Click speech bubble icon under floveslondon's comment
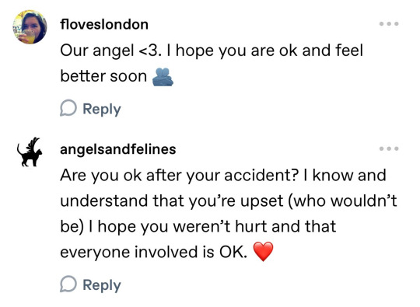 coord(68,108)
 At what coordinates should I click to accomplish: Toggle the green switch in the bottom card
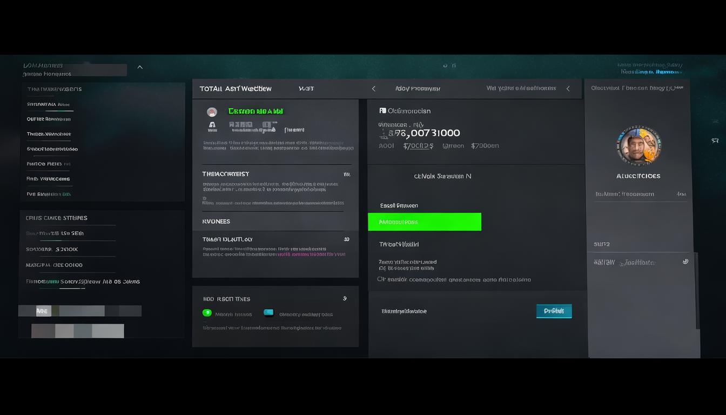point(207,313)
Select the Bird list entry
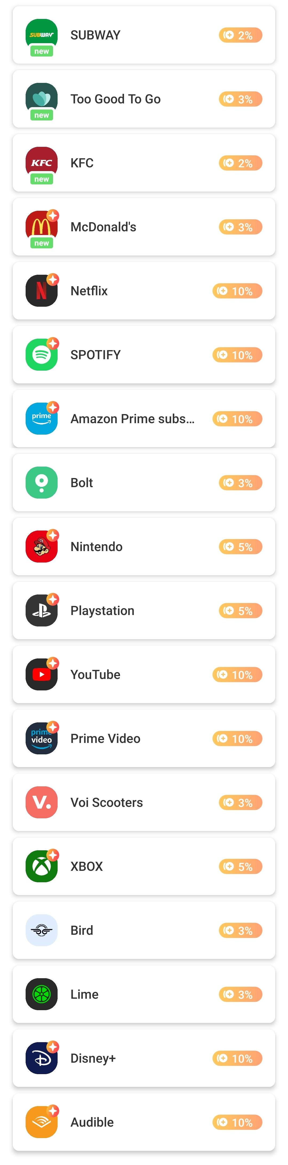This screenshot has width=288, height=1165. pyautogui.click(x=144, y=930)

--

### What is being asked
Arrange the items above as a Markdown table with the columns Row and Line, giving each line its own numbered row and skipping blank lines. Leave the pictures out.

### Solution to this task
| Row | Line |
|---|---|
| 1 | Click speech bubble icon under floveslondon's comment |
| 2 |  coord(68,108) |
| 3 |  At what coordinates should I click to accomplish: Toggle the green switch in the bottom card |
| 4 | point(207,313) |
| 5 | Select the Bird list entry |
| 6 | This screenshot has width=288, height=1165. pyautogui.click(x=144, y=930) |